Using TypeChat in your code
You can install TypeChat from npm, using it as a TypeScript module. The TypeChat development team recommends building your response schema outside of your application code, creating it as an interface and importing it along with the TypeChat library. This approach allows you to maintain your prompts outside the body of your code, making it easier to change your application quickly and add additional features as needed.
It’s easy to get started with TypeChat—all you need is a machine that’s set up with a recent Node.js install. Once you have cloned the TypeChat repository, use npm install
to set it up. Microsoft offers a set of examples that can be built to try out different ways of using TypeChat, helping you see how different types of natural language interface can be used in your code. You will need either an OpenAI or Azure OpenAI endpoint, with your chosen model and your API key stored as environment variables or in a .env file that can be read at runtime.
Building a TypeChat interface to a large language model is as simple as setting up the model you’re using, using your environment variables, then loading a schema before calling TypeChat’s createJsonTranslator
method. You can then call the processRequests
method with your user input to deliver your prompt, then wait for a response before extracting the response data from the resulting JSON object.
What’s nice about the TypeChat approach is that it’s still the familiar TypeScript (and by extension JavaScript) programming model. You’re using standard requests and responses. All you need to do is take in a text object, deliver it to the LLM endpoint, and extract the formatted data that corresponds to the schema you designed earlier, ready for use by your application business logic. There’s nothing new here—the constrained LLM output is like that from any RESTful API.
TypeChat best practices
One useful feature of TypeChat is the ability to have an “unknown” category in your schema that serves as an escape hatch. If a user’s request can’t be interpreted, the LLM response can be delivered here and used as a trigger to ask the user to refine the original query. At the same time, the unknown category can serve as a dump for spurious outputs. It’s worth logging the contents of this field in the JSON output to monitor overall accuracy and to refine your type schema where necessary.

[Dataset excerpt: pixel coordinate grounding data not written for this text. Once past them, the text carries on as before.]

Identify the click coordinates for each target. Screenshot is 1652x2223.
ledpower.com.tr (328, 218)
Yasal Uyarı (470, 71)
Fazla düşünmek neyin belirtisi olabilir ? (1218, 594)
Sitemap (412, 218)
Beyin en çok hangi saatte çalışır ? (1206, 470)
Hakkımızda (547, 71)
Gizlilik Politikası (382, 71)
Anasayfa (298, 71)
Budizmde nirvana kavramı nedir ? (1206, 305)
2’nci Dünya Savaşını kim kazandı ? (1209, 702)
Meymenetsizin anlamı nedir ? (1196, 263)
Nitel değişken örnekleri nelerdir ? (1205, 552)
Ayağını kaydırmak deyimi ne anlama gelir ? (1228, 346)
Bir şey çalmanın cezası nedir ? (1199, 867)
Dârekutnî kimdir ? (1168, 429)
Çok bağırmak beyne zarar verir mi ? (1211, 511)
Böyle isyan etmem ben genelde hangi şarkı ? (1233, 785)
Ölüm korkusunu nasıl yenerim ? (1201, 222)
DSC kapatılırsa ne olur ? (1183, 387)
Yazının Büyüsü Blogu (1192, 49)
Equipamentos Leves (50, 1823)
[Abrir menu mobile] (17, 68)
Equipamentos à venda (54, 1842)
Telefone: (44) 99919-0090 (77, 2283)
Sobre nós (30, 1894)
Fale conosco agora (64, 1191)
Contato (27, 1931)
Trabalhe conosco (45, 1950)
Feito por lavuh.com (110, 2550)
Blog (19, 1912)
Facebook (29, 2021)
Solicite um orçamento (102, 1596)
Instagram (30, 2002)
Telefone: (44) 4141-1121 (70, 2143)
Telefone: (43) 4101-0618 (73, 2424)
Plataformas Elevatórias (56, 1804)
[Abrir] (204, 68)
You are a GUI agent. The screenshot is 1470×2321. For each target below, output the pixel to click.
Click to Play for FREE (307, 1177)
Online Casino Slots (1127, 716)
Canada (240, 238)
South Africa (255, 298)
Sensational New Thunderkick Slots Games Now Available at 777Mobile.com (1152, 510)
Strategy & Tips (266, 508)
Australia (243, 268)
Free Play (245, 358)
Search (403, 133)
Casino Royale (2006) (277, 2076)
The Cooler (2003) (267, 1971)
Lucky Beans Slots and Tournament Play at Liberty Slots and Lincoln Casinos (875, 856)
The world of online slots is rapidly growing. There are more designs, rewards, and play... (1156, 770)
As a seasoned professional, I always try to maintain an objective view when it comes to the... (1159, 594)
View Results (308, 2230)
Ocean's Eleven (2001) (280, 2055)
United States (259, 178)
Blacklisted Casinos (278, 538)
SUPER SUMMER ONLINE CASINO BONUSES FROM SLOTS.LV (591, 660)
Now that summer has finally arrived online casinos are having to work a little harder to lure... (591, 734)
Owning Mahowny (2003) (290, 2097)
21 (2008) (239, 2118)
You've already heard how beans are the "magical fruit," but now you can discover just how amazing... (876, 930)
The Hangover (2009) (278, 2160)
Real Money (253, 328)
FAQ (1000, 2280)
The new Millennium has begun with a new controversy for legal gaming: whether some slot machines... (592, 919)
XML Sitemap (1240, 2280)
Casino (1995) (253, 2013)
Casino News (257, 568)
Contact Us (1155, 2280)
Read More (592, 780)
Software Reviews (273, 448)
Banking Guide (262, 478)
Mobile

Other best practices include ensuring that your types are compatible with JSON, and that you keep them simple. Natural language comments in your schema help build your prompts. The documentation compares using TypeChat to using MVVM (Model-View-ViewModel) patterns, where TypeChat is described as a Response Model, serving the same bridging role between business logic code and user interfaces, where the LLM has become the equivalent of the UI.
The combination of LLMs and TypeChat is effectively a new type of machine translation, but instead of linking human to human, it’s linking human to machine (and as we’ve seen with Semantic Kernel, vice versa). However, it shouldn’t be used as a shortcut to avoid user research. If you’re going to extract meaning from natural language user inputs, in speech or in text, you will still need an understanding of what users want from the system and how they ask for it. That will give you the structure you need to refine your response schema, and to build the necessary TypeChat code.
While the current version of TypeChat work with Azure OpenAI and OpenAI’s own APIs, it’s intended to be model neutral. That should allow you to use it with Hugging Face transformers and Meta’s Llama 2. Because TypeChat is an open-source project, with an MIT license, you have full access to the code on GitHub, and you can deliver any modifications you make as pull requests.